Provided data.
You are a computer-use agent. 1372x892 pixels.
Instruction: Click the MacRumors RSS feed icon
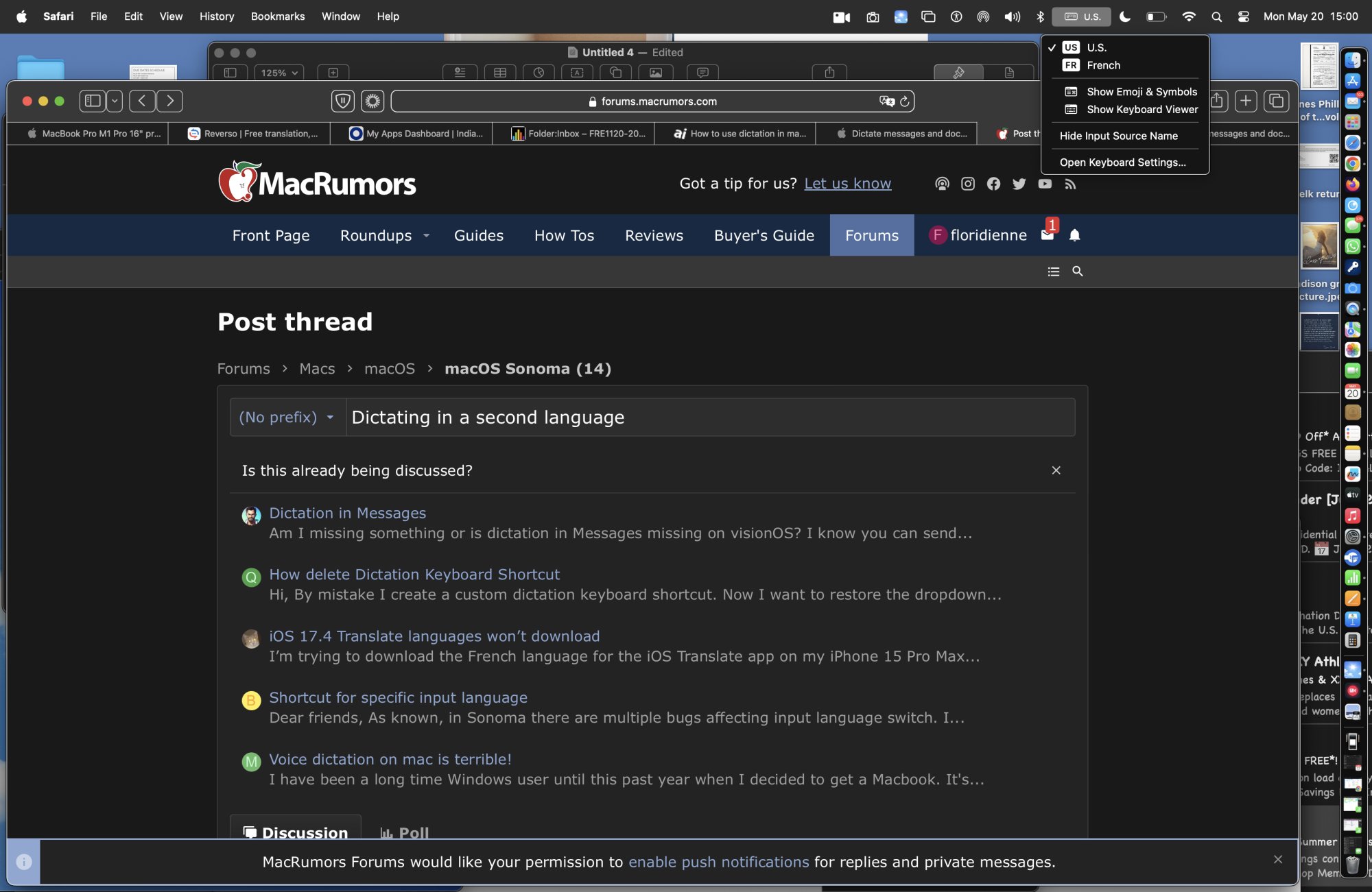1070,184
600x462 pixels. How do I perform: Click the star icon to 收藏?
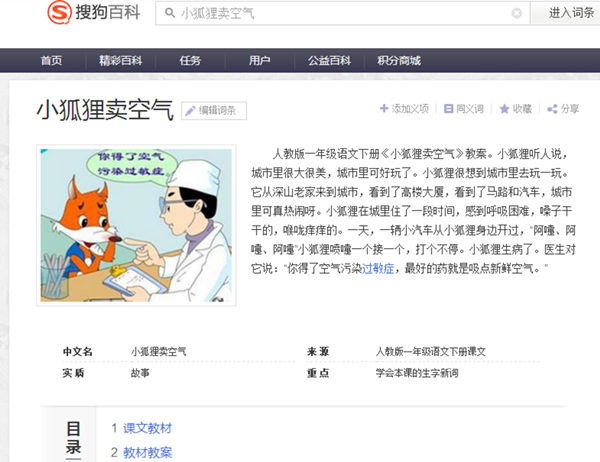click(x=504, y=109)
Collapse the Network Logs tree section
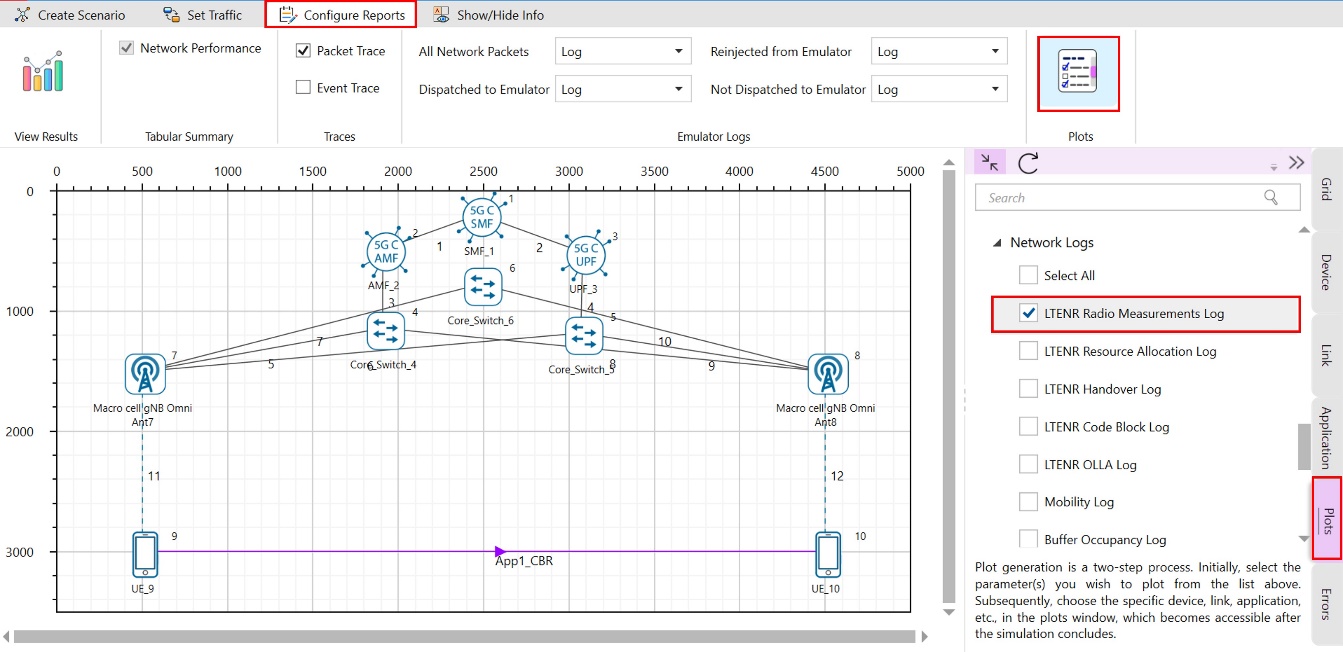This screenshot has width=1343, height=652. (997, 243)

Work to do.
Return all of the entries above word for word, with the pictures left out.

Solution for this exercise.
You are a computer-use agent. 1372x892 pixels.
Instruction: Click the MacRumors RSS feed icon
1070,184
600x462 pixels. How do I perform: Click the star icon to 收藏?
click(x=504, y=109)
Collapse the Network Logs tree section
This screenshot has width=1343, height=652. (997, 243)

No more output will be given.